Consumer Cyclical Stocks Suggest Too Much Economic Pessimism!??
by James Paulsen, Chief Investment Strategist, Wells Capital Management (Wells Fargo)
Financial markets often give conflicting signals regarding the economic outlook. Today is no exception. In the last couple months, some market signals suggest upcoming economic challenges including the collapse of stock markets about the globe, a ballooning of junk bond yield spreads, and a massive decline in the 10-year Treasury bond yield to record lows. Alternatively, other market signals suggest economic conditions are not nearly as dire. U.S. 10-year Treasury swap spreads remain very low (implying the likelihood of a European crisis contagion flying the pond is remote), one of the most economically sensitive stock sectors, technology, continues to lead the stock market and the price of gold has recently declined seemingly losing its safe-haven bid and suggesting the worst may be over.
Consumer Cyclical Stocks Lead the Way!
One of the most interesting financial market messages, however, is coming from the U.S. consumer— specifically from consumer cyclical stocks. Chart 1 shows the relative price performance of the S&P 500 Consumer Discretionary Stock Price Index. This index has not only been leading the overall stock market throughout this recovery (even during the recent economic soft patch) but has recently risen to an “all-time” record relative price high!
The U.S. consumer has long been the epicenter of economic worry in this recovery. Supposedly the consumer is struggling under a mountainous debt burden, lacks sufficient savings, and faces a job market which is widely perceived as comatose. If this accurately describes reality, why are the most cyclical consumer stocks—those driven by “discretionary” consumer spending—leading the overall stock market? At a minimum, Chart 1 implies that recent widespread expectations for an imminent U.S. recession are probably overstated. The shaded bars in this chart illustrate recessions. Every recession in the last 50 years (admittedly, not by much prior to the 1982 recession) has been preceded by a significant decline in the relative stock price performance of consumer cyclical stocks. By recently achieving a new all-time record high, consumer discretionary stocks suggest a U.S. recession is likely still some ways off. Better Job Creation Coming?

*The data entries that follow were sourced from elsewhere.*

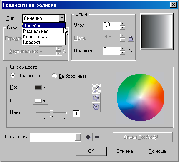Confirm with the OK button
This screenshot has width=179, height=162.
(x=91, y=151)
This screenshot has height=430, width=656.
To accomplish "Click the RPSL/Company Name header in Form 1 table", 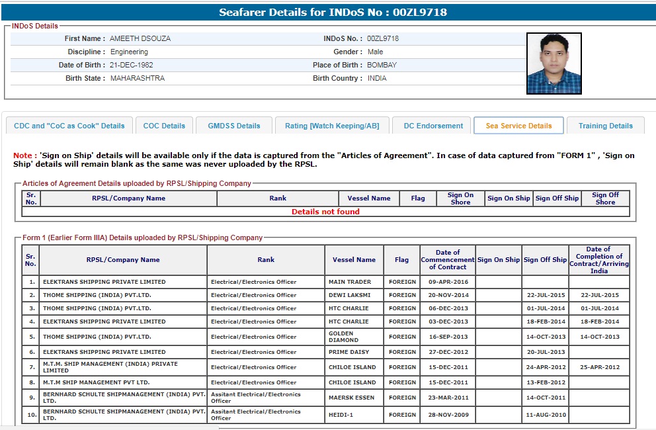I will pyautogui.click(x=123, y=260).
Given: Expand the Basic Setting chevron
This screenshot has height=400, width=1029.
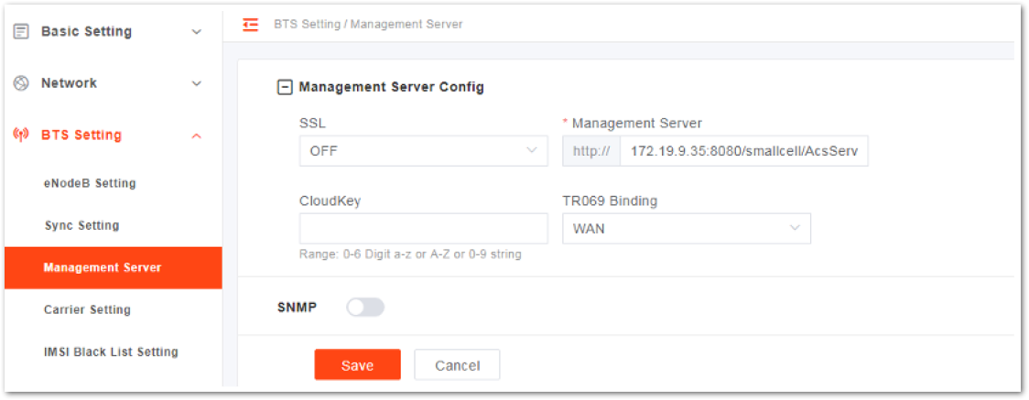Looking at the screenshot, I should tap(196, 31).
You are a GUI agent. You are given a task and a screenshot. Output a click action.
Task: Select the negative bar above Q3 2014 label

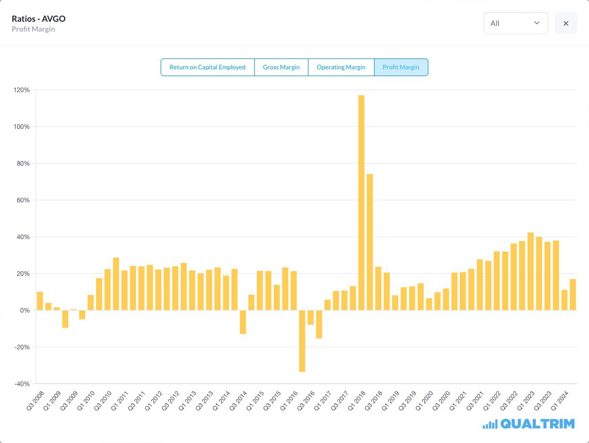[x=243, y=322]
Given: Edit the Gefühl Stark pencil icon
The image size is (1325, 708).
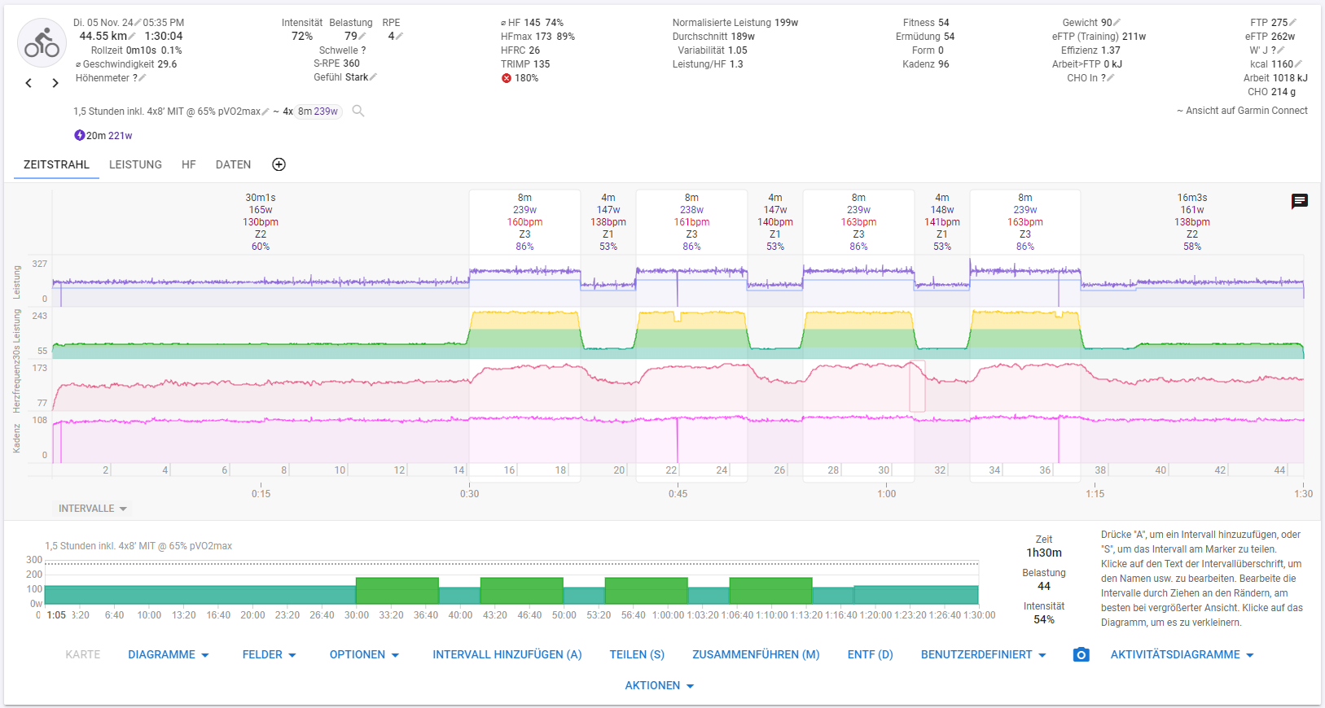Looking at the screenshot, I should (x=373, y=77).

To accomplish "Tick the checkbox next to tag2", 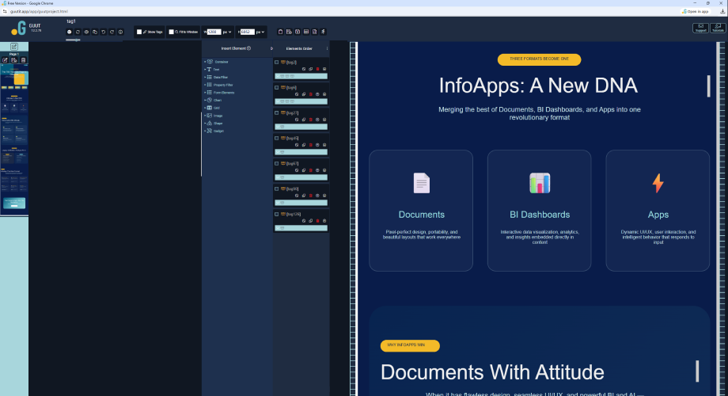I will (276, 62).
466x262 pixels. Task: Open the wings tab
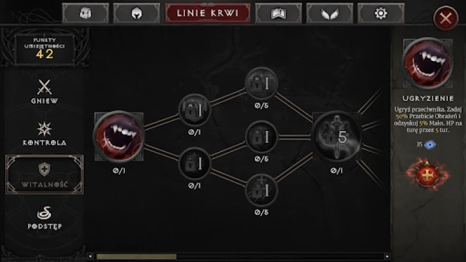point(330,13)
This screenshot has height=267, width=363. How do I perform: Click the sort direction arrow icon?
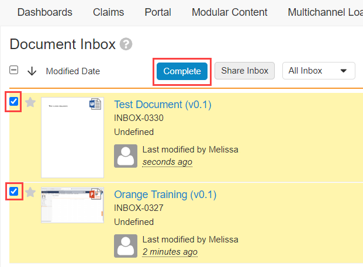[x=32, y=71]
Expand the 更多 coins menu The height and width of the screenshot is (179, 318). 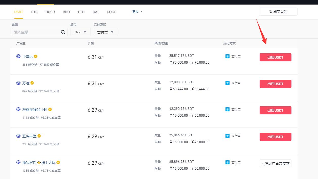click(x=137, y=12)
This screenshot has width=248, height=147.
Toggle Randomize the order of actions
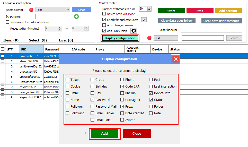7,22

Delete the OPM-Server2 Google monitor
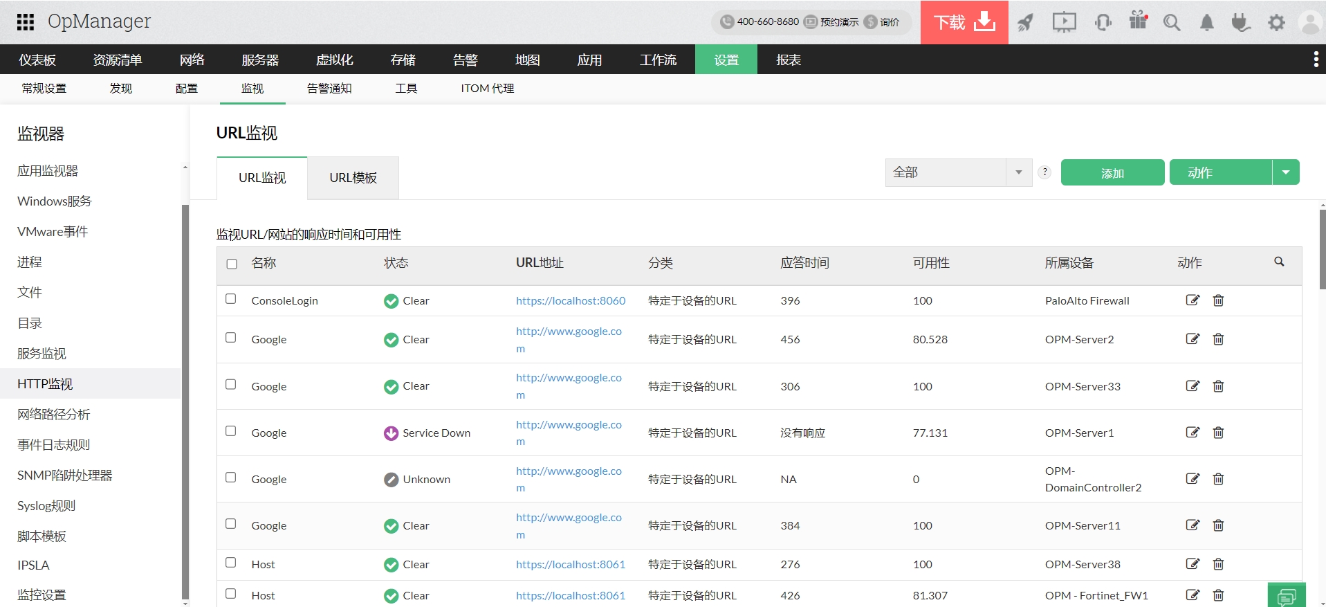tap(1218, 339)
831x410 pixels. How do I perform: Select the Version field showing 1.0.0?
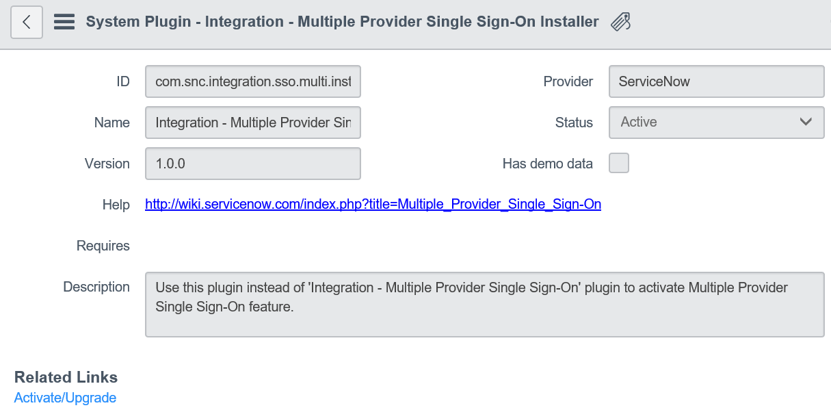click(253, 164)
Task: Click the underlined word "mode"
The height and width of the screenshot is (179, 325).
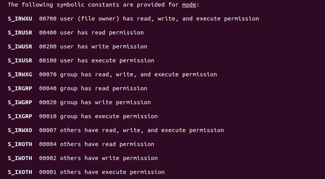Action: tap(189, 5)
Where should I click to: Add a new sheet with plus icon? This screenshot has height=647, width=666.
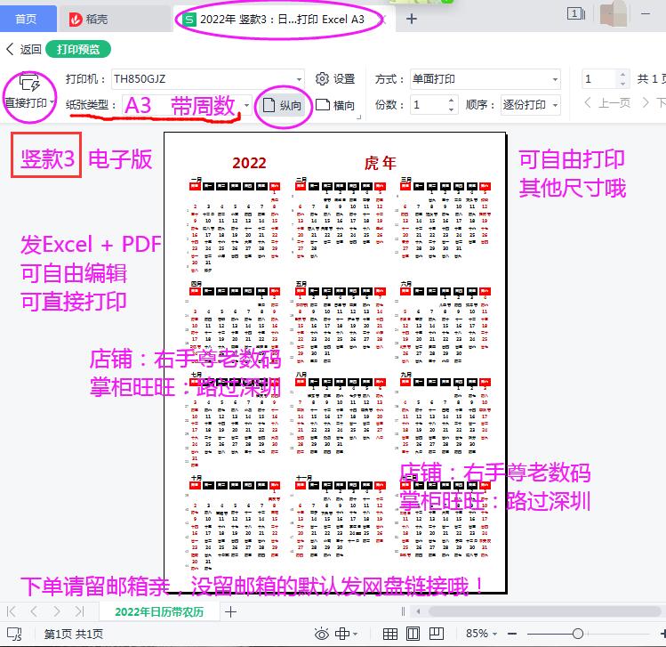click(x=230, y=611)
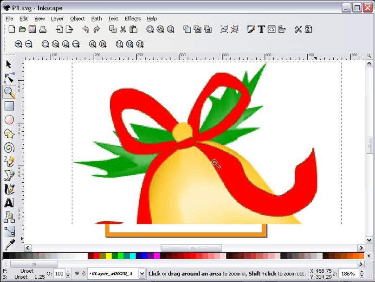Open the opacity value spinner dropdown
375x282 pixels.
pos(68,274)
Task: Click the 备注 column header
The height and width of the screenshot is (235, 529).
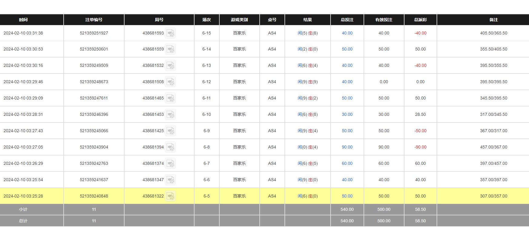Action: click(x=494, y=20)
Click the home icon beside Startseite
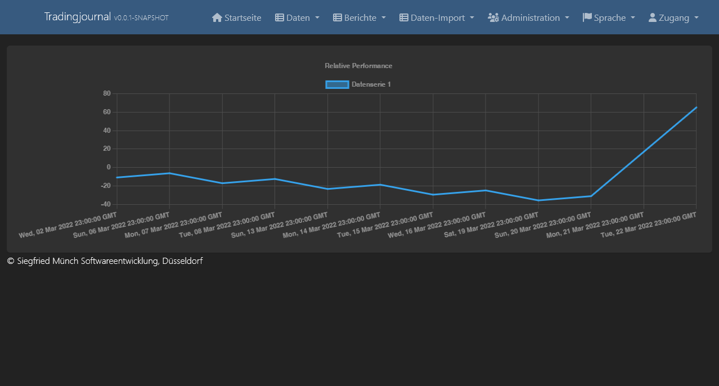Screen dimensions: 719x386 pos(217,17)
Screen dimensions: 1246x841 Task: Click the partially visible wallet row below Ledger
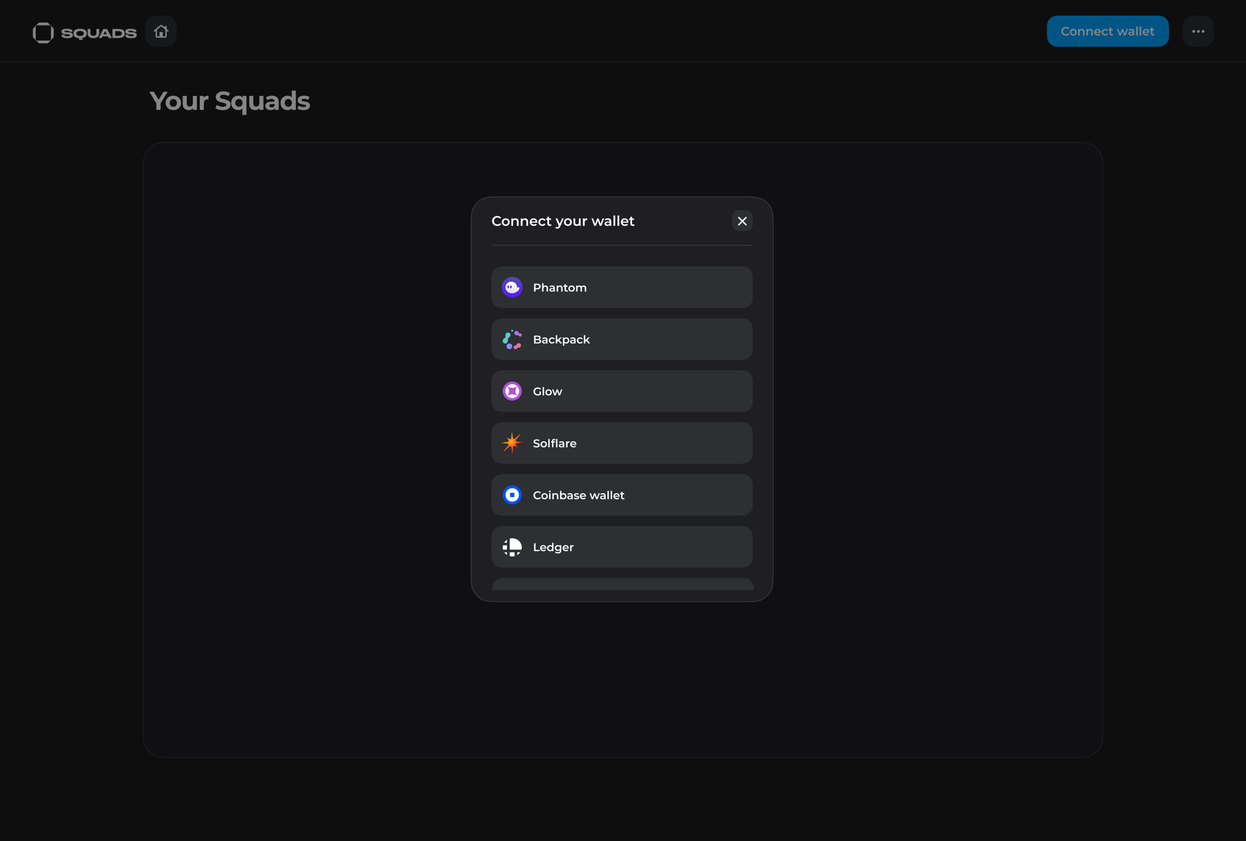coord(622,585)
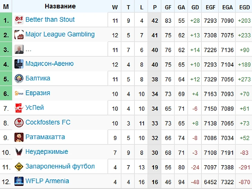
Task: Click the Better than Stout team logo
Action: tap(19, 20)
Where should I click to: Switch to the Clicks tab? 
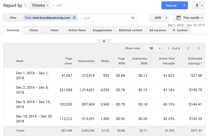(34, 30)
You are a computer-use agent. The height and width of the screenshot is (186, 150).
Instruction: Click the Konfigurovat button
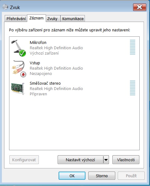[24, 160]
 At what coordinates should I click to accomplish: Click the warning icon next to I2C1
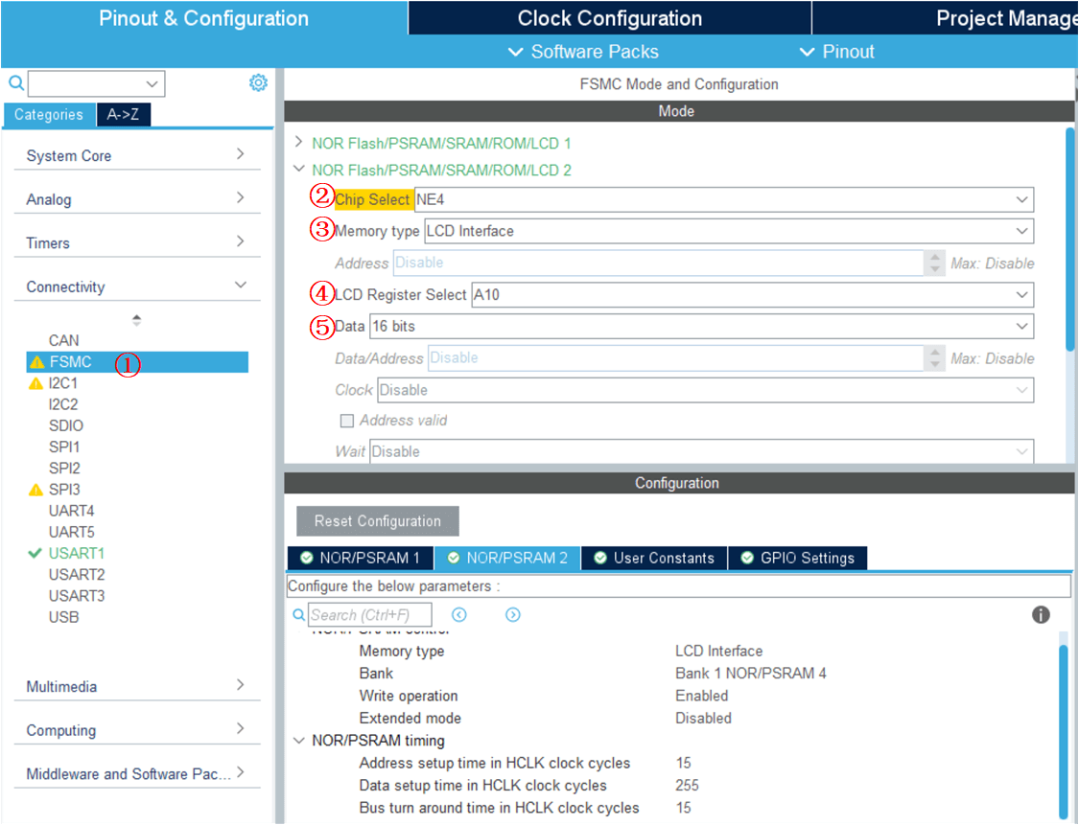[36, 383]
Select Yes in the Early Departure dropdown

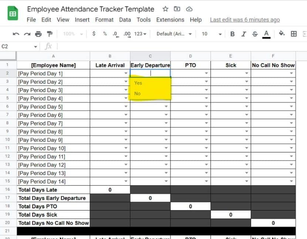tap(138, 83)
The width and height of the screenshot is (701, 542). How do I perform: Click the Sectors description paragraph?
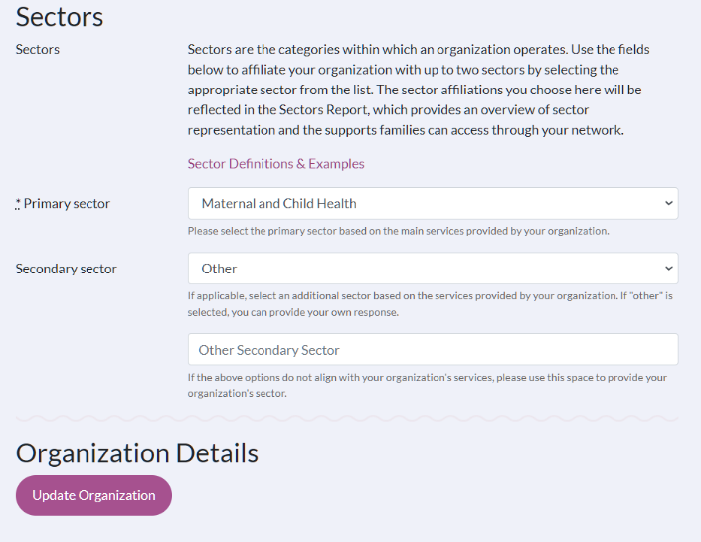[418, 89]
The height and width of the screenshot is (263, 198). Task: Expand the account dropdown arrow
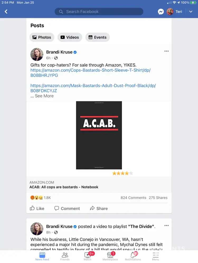tap(191, 12)
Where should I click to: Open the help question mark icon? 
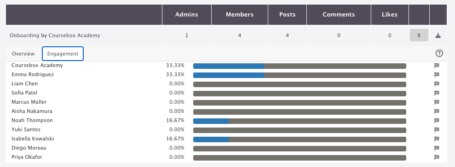tap(439, 53)
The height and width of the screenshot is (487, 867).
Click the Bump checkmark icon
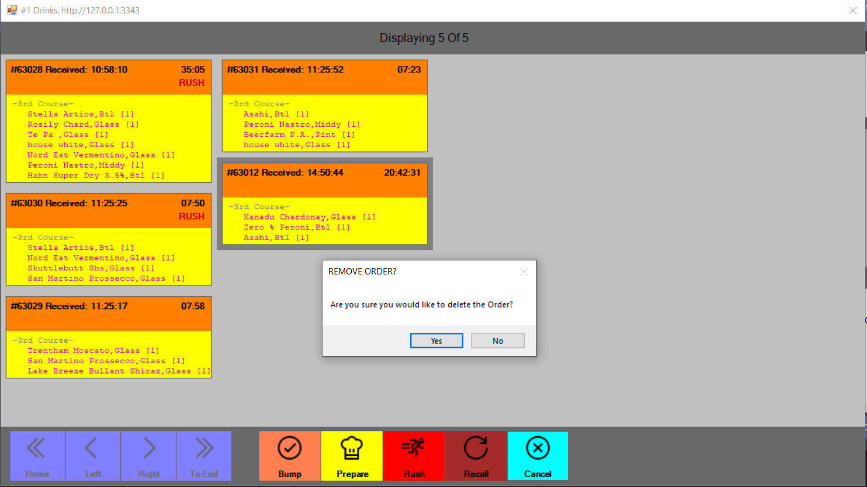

As illustrated by Chart 2, the relative stock price performance of consumer cyclicals has not only provided an early recession warning, but has also proved a good leading indicator of future job growth. This chart overlays the annual growth in nonfarm payroll employment (solid line) with the detrended relative Consumer Discretionary Stock Price Index. Since at least the early-1960s, periods of consumer cyclical stock outperformance have typically been followed (with a variable lag) by accelerating private job growth. Annual private job growth has been hovering about one percent in recent months. However, the recent upside breakout in the relative price performance of consumer cyclical stocks suggest job growth may accelerate in 2012.
Are Consumer Stocks Reflecting a “Better than Perceived” Job Market?
It is hard to reconcile new all-time record highs in the relative stock price performance of consumer discretionary stocks with the widely held perception that the U.S. job market has nearly stalled this year. Could this be because U.S. private job growth has not stalled this year but rather has actually “accelerated”? Moreover, could it be because private job creation so far in the contemporary economic recovery has been far better than it was in the 2001 recovery and nearly as good as it was in the early-1990s recovery? So far this year, as shown in Chart 3, the average monthly private payroll gain has been just shy of 150 thousand compared to an average monthly gain of slightly less than 100 thousand last year. That is, the pace of private job creation so far this year is nearly “50 percent faster” than it was last year! No wonder consumer cyclical stocks are doing so well.
Finally, despite an almost universal impression the contemporary private job market recovery is the weakest ever, Chart 4 shows it actually compares quite favorably with the last two recoveries during the last 25 years. Through the first 27 months of this recovery, private job gains have risen by 1.3 percent— far better than the net job loss which was evident at this point in the 2001 recovery and only slightly less than the gain which occurred at this point in the early-1990s recovery!
Summary???
Of the many financial market signals economist are monitoring for clues regarding the future of the economic recovery, we think the message provided by the relative price performance of consumer discretionary stocks may be the most interesting. The consensus view has been the economy, job creation, and consumer spending nearly flat lined during the first half of this year placing the U.S. economy on a path toward an imminent double-dip recession.
While some financial market signals do indeed suggest elevated recession risks, the performance of consumer discretionary stocks steadfastly portray the odds of an imminent recession as very remote. Rather, their performance suggests that underlying economic momentum (particularly in the household sector) may be far stronger than most perceive.